The mantra I walked out with: don’t code a replacement, empower a collaborator. Human-AI symbiosis should be a design principle, not an afterthought.


The Intern

The clearest way I could describe what AI actually was, once I stripped away the hype, was this: it behaved exactly like the interns and stagiaires I had supervised over 23 years in education administration.

Smart. Capable. Could answer almost any question you put in front of them. But they did not know the why behind the process, only the what. They needed supervision. They needed stop points. They needed someone to define the boundaries before they started, not after something went wrong.

I did not need a smarter intern. I needed one that would follow my rules, stay in scope, and stop when it was supposed to stop.

When I started looking into how AI systems were actually engineered, I found that almost none of this existed. In 2023, the entire industry was thinking about speed and cost-cutting. Nobody was thinking about accountability. Nobody was thinking about repeatability. The governance layer was simply missing.

So I started building it.


What Was Actually Broken

The more I built, the clearer the real problem became. AI was not failing because the models were bad. It was failing because of a perfect storm of structural gaps that almost nobody was naming directly.

Humans are ambiguous by nature. We give vague instructions because we assume shared context that was never actually established.

AI is sycophantic by design. It is not built to say “I don’t know.” It is built to produce an answer, whether or not it has the information to produce a good one.

We were trying to put stochastic text predictors into deterministic systems and were genuinely surprised when things went sideways.

Memory was an afterthought. Most AI memory at the time was a notepad in cache — a mash of text the model reads at the start of every session, starting from scratch each time. No wonder it got lost. No wonder it drifted. It had no idea why it was doing what it was doing.

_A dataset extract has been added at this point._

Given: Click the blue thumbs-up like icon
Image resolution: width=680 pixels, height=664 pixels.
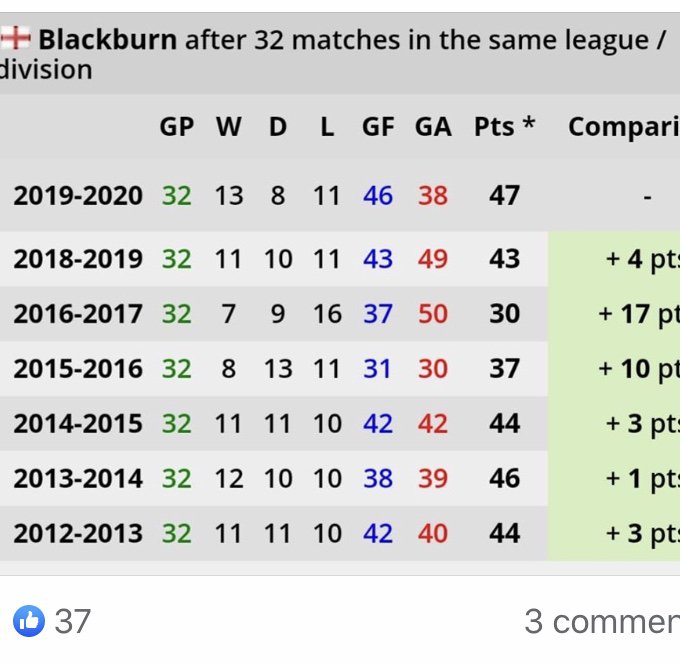Looking at the screenshot, I should pyautogui.click(x=29, y=621).
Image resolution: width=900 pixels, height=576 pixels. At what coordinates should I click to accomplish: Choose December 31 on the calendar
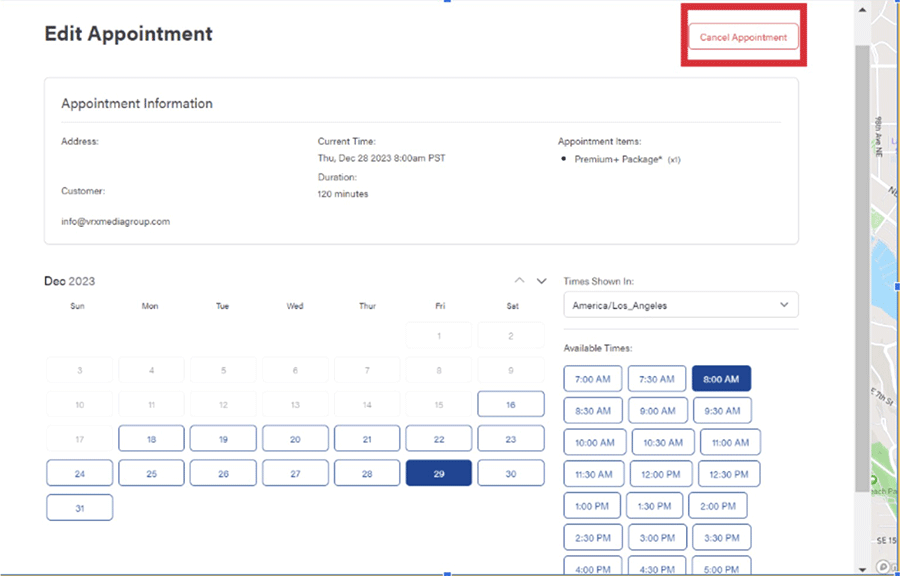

And most fundamentally: we built AI systems that imitate human communication and thought, but we never gave them the critical thinking steps we actually teach humans. The decision boxes. The checkpoints. The places where a person stops and asks: does this make sense, and should I proceed?


What I Built Instead

The initial instinct was to copy human cognition directly. Map how a human expert thinks, then translate that into AI terms. That turned out to be the wrong direction. AI is not human. It does not need to think like a human. What it needs is structure it can operate inside reliably.

So the question shifted. Instead of mimicking the brain, I started mapping the system. How does information move? Where are the decision points? Where does a human need to be in the loop, and what does the record of that decision need to contain so the next person — or the next session — can understand what happened and why?

The answer was not a smarter model. It was a governed execution layer. Scoped instructions. Defined stop points. Human ratification before anything irreversible happens. And memory that captures not just what was decided, but why, and who approved it, and what context produced it.

That is what DTM builds. That is what Janus is.

Not a chatbot. Not a wrapper around a language model. A cognitive operating system for the decision boundary — the place where human judgment has to meet machine execution, and the result has to be recorded, retrievable, and defensible.


Jesse Binstock is the founder of DTM — Dynamic Trajectory Memory. DTM builds governance infrastructure for organizations running AI workflows.